Given exercise a = From the entries, give as a numbered list the lines between the line holding "You are a computer-use agent. The" and the line holding "Select the Studio", inclusive, with blank lines left out.

Regarding #3, in the EU it is normal to have lights on even when it's not dark. Some countries even mandate it. You're just more visible that way.

You forgot THE LEFTMOST LANE IS FOR BRIEF PASSING, NOT DRIVING

The rule for the leftmost lane (highway) is that you must not block for other drivers. It is in the rule book (at least in my country). That mean in very clear terms that if you can't do the overtaking in a timely fashion without blocking other drivers, then you should not enter the left lane.

If there is one thing that tend to cause conflict and trigger dangerous situations in traffic, it is when someone driving at 0.001% faster than the next car enter left lane while maintaining the exact same speed, basically matching the speed on the right. That is just as illegal as speeding.


> That mean in very clear terms that if you can't do the overtaking in a timely fashion without blocking other drivers, then you should not enter the left lane.

And then there are the drivers who are in the centre/right lane who, when you try to pass on their left, speed up to try to prevent you from passing them.


I'm often on highways were the left lane, for many miles, is the only one without potholes and broken road.

Then when there's another person behind you, get over in the right and let them pass.

Eh. If there's a speed limit and the left lane is 5+ over it, what's the benefit of keeping it empty?

If everybody left it, it wouldn't be going 5+ over limit and then it could serve the people who are serious about breaking the law and go big. ... Oh, wait...

> I've been tempted to purchase digital billboard space to raise awareness.

Ironically, digital billboards are often 10x more obnoxious than even LED high beams in my area (and those are plenty awful, FWIW). We've got a few nearby that are so bright they could be used as stadium lighting when they're set to white. Naturally, half the ads running on them feature a white background, so it's like a stadium light that flips on and off every 15 seconds. Considering they're pointed directly at drivers' faces, I genuinely don't understand why there isn't more opposition to them; they're absolutely blinding. I'm seriously considering bugging local and state reps about it until they pass light intensity ordinances in my area.


> Mostly I'm hoping that automatic high-beams, like some Ford trucks I've seen do well, proliferate more!

I have a 2021 Tacoma, and its automatic high-beam adjustment is terrible. It does a reasonable job of turning high beams off when a car approaches, but it has a number of problems that make it unusable. After the car passes it waits too long to reactivate the high beams. That's when they're needed most; my eyes have already adjusted to the other car's headlights, now the road is dark again, and I'm still on low beams.

It's way too sensitive. When a car approaches from a long ways away, it sometimes turns high beams off for minutes at a time. It turns them off when there are widely-spaced streetlights on long empty rural highways.

Input =
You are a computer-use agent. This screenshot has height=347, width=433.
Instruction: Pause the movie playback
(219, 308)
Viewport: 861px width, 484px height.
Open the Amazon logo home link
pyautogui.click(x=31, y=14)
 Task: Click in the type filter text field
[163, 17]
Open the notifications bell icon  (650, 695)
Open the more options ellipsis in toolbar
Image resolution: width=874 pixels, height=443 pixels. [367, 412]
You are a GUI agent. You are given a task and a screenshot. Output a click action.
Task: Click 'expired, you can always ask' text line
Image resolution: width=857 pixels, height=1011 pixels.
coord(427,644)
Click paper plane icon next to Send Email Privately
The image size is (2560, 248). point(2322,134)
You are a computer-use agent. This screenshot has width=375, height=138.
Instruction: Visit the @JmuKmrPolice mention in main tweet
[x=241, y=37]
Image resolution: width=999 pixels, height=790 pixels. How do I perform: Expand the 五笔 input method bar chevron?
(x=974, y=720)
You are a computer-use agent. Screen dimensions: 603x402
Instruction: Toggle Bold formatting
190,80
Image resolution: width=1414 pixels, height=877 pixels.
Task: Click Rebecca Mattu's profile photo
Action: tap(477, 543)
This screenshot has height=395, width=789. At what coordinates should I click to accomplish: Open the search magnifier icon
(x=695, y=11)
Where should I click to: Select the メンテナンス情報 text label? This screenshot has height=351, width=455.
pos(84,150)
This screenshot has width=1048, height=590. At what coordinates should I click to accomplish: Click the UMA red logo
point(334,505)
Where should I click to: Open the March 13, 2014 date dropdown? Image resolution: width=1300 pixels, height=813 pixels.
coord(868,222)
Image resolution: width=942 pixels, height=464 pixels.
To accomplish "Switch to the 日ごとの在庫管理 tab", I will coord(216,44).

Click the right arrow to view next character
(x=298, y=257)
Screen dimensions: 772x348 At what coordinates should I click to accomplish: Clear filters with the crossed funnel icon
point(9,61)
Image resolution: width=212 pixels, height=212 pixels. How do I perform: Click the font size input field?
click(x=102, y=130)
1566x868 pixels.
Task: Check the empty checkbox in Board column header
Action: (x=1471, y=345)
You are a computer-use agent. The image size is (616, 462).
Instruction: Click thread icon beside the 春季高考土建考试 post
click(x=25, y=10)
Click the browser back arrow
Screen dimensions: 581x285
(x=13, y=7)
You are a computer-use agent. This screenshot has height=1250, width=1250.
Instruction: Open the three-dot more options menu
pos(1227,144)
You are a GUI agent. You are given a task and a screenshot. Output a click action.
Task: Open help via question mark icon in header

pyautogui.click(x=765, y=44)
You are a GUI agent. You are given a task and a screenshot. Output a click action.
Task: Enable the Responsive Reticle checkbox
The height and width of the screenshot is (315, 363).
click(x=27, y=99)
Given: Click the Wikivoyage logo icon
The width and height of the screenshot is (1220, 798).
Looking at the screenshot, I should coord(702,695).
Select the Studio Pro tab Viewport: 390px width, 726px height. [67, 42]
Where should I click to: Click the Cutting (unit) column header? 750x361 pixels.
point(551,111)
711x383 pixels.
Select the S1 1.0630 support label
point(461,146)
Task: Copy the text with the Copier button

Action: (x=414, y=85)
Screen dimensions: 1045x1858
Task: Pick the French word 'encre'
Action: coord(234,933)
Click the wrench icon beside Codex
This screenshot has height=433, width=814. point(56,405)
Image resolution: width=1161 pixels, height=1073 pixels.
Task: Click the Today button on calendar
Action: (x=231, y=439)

Given exercise b =
Answer these questions on the driving discussion, one a line:
(i) According to the discussion, what is normal in the EU regarding vehicle lights?
(ii) How often does the stadium-like billboard light flip on and off?
(iii) What vehicle does the commenter with the automatic high-beam adjustment own?

Correct response a =
1. You are a computer-use agent. The image size is (616, 462).
2. Instruction: Click thread icon beside the 春季高考土建考试 post
3. click(x=25, y=10)
4. Click the browser back arrow
5. Screen dimensions: 581x285
6. (x=13, y=7)
7. You are a computer-use agent. This screenshot has height=1250, width=1250.
8. Instruction: Open the three-dot more options menu
9. pos(1227,144)
10. You are a GUI agent. You are given a task and a screenshot. Output a click action.
11. Task: Open help via question mark icon in header
12. pyautogui.click(x=765, y=44)
13. You are a GUI agent. You are given a task and a screenshot. Output a click action.
14. Task: Enable the Responsive Reticle checkbox
15. The height and width of the screenshot is (315, 363).
16. click(x=27, y=99)
17. Given: Click the Wikivoyage logo icon
18. The width and height of the screenshot is (1220, 798).
19. Looking at the screenshot, I should coord(702,695).
20. Select the Studio Pro tab Viewport: 390px width, 726px height. [67, 42]

Correct response b =
(i) Having lights on even when it's not dark.
(ii) Every 15 seconds.
(iii) A 2021 Tacoma.